Thank you for going to the movies, why?
Like, because we want people to go to the movie theaters.
So this is before the movie starts,
you're Anthony Hopkins and
you're saying something about how movies are back and you really appreciate people going
to the movies.
Anthony Hopkins says to me like, but I, but I don't, I don't care.
I don't know any of these people. It's like, we want something personal. Oh, should I say
a name? Would that be helpful? If I was like, hey, Jeff, thanks for coming.
Why am I thanking them for going to the movies?
I made the movie.
I made the thing for them.
Yeah.
The thank you.
The thank you is you came to watch it.
The thank you is the millions of dollars I will get on points because you went and watched
the movie.
It's so weird.
Especially because it's not in connection to,
you know, you're not on Colbert trying to sell people
on the movie.
You're not trying to entice people to go, they made it.
You got their money.
They're sitting in the theaters and it's like, hey man,
once again, you made the right call.
From me, Pedro Pascal.
I'm looking directly at you.
Yeah.
Thank you for coming to the movies.
And if you're wondering who this guy behind me is,
why that's Joseph Quinn from Stranger Things.
You don't watch Stranger Things?
Oh boy, then he's just some fucking guy to you.
And I'm not going to introduce him.
You'll see him in the movie.
He'll just stand here with us.
And I assume that they did several different takes of it,
which is also very funny because surely in one of them, he does talk, Joseph Quinn does talk.
But the one that I watched, he doesn't.
And that also means that the one that they chose, like I want to see all the ones that
lost out to this one, because this one was not good.
I mean, it's like, it is wooden, it's flat.
It's clear that Pedro Pescal does not know what to do with his hands.
And in fact, at one point, they cut in so that you don't have to look at his hands because
it's very distracting.
Once he's made the wrong choice.
And it's so strange.
And surely there are other takes of this where they're like, that's not the one.
I'm very curious what that is.
We, I actually, I went to the movies.
It's funny that you haven't gone in eight years.
I went three days in a row.
I saw, my wife and I saw Wicked twice.
And then I saw Gladiator by myself after that.
And for the second Wicked,
I'm always trying to time out my antics, so I miss all of
that stuff.
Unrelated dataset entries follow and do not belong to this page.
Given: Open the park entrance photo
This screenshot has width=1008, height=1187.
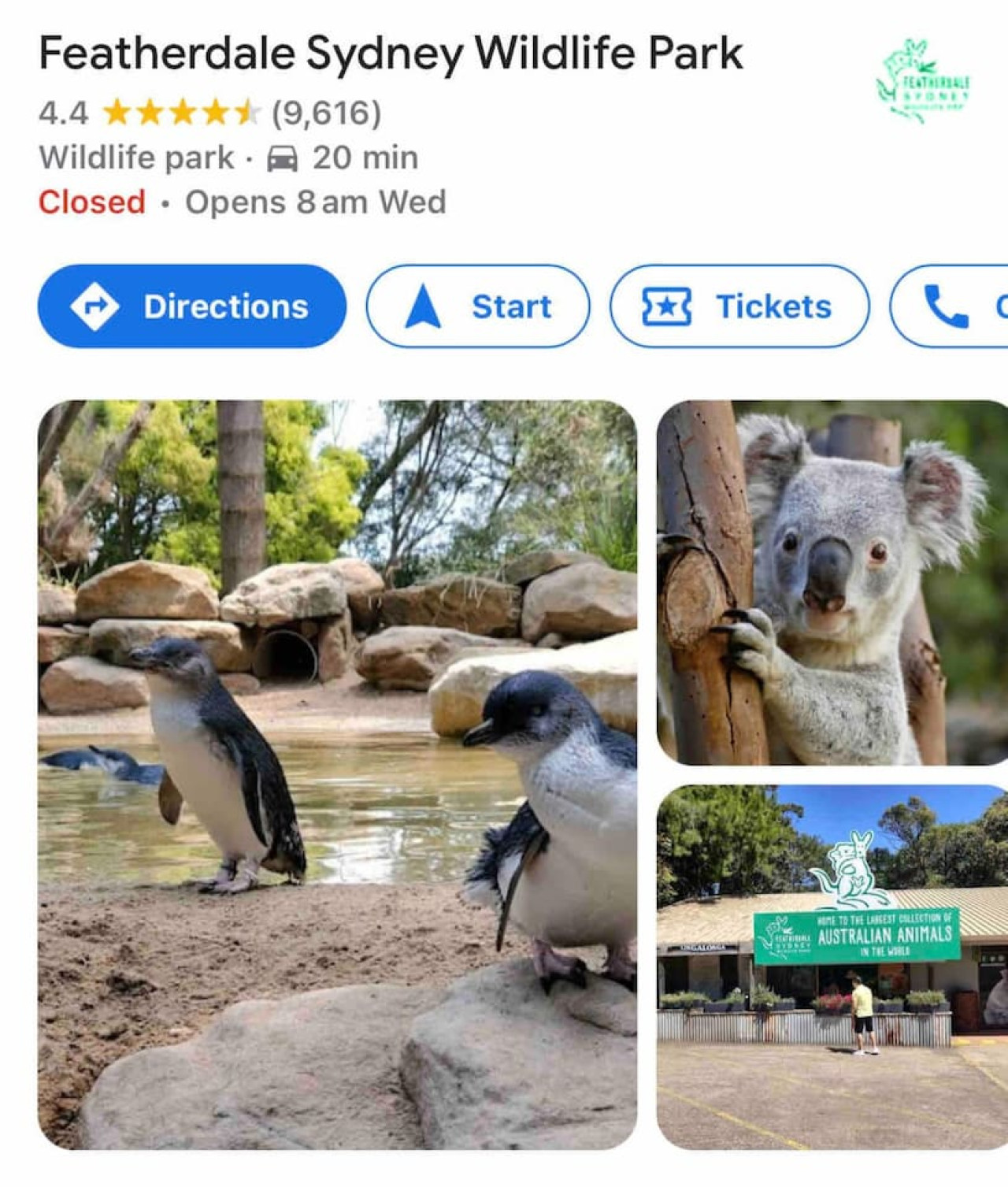Looking at the screenshot, I should (832, 967).
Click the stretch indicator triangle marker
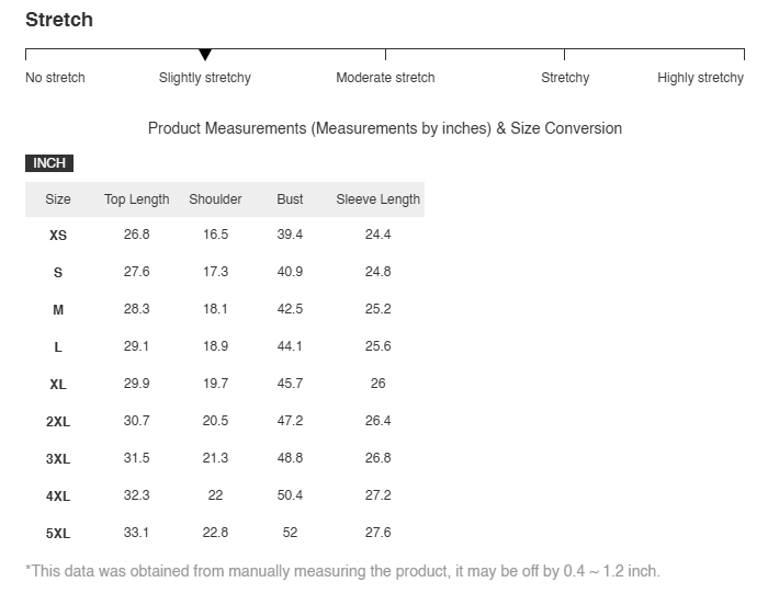768x605 pixels. 205,55
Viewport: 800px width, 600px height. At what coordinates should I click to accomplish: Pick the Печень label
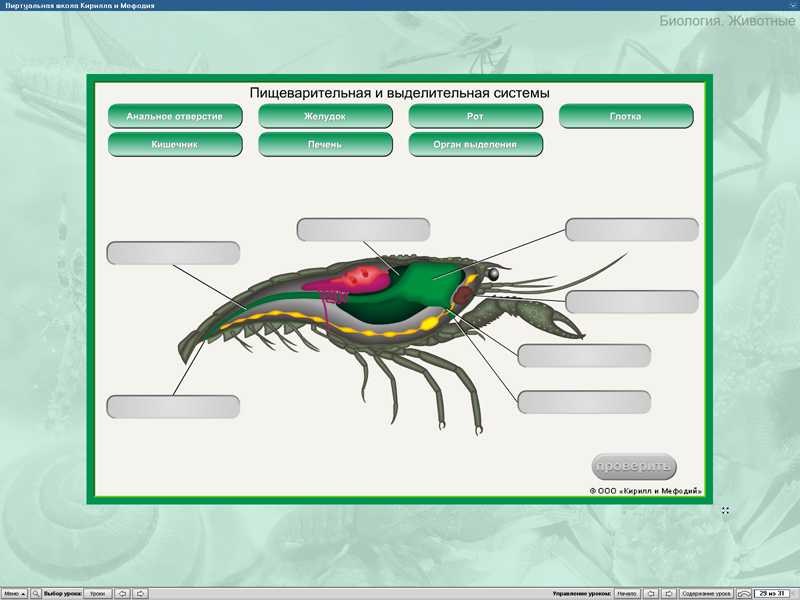click(x=325, y=144)
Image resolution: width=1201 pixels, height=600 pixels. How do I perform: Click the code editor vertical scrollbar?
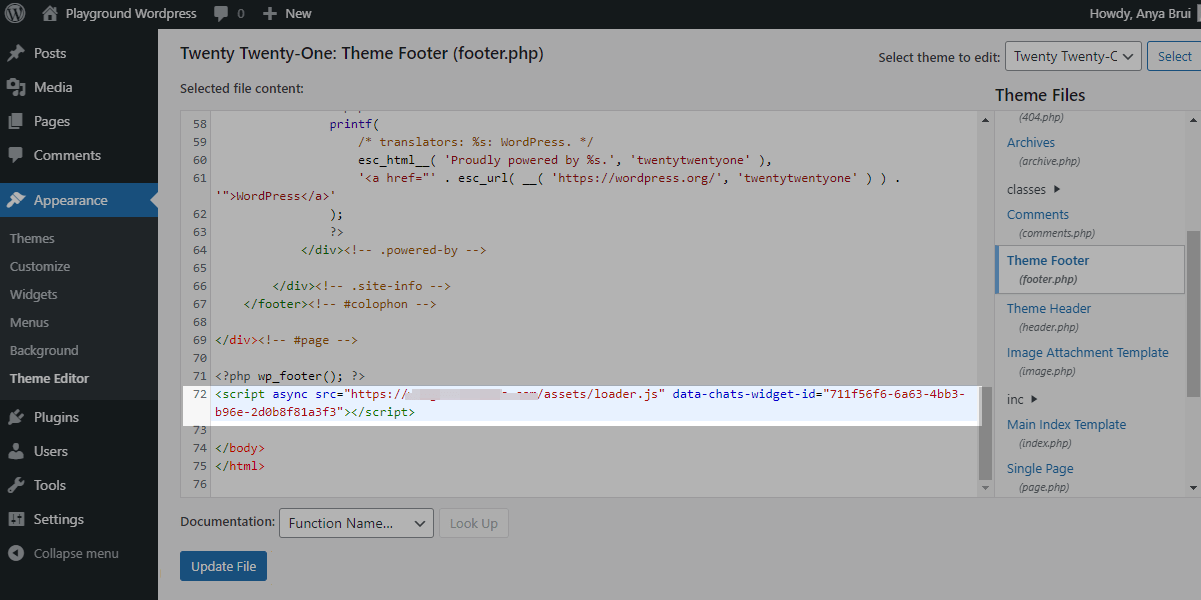click(x=985, y=430)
I miss all of the Nicole Kidman, Welcome to the Movies. I miss all the trailers,
because I see them on YouTube all the time anyway. And I don't want to sit through the commercials
and all that long bullshit. The seats are assigned, so we just try to time it out perfectly,
so that when we sit, the movie starts.
And our second time seeing Wicked, we really blew it.
We were like a full 20 minutes into the movie.
They must've just cut the trailers or something.
And then for Gladiator, I went solo for like
a one o'clock in the afternoon show.
It's just, conditions are perfect.
And I did my favorite way to watch movies, go to Buffalo Wild Wings, grab a couple of beers, a one o'clock in the afternoon show. It's just, conditions are perfect.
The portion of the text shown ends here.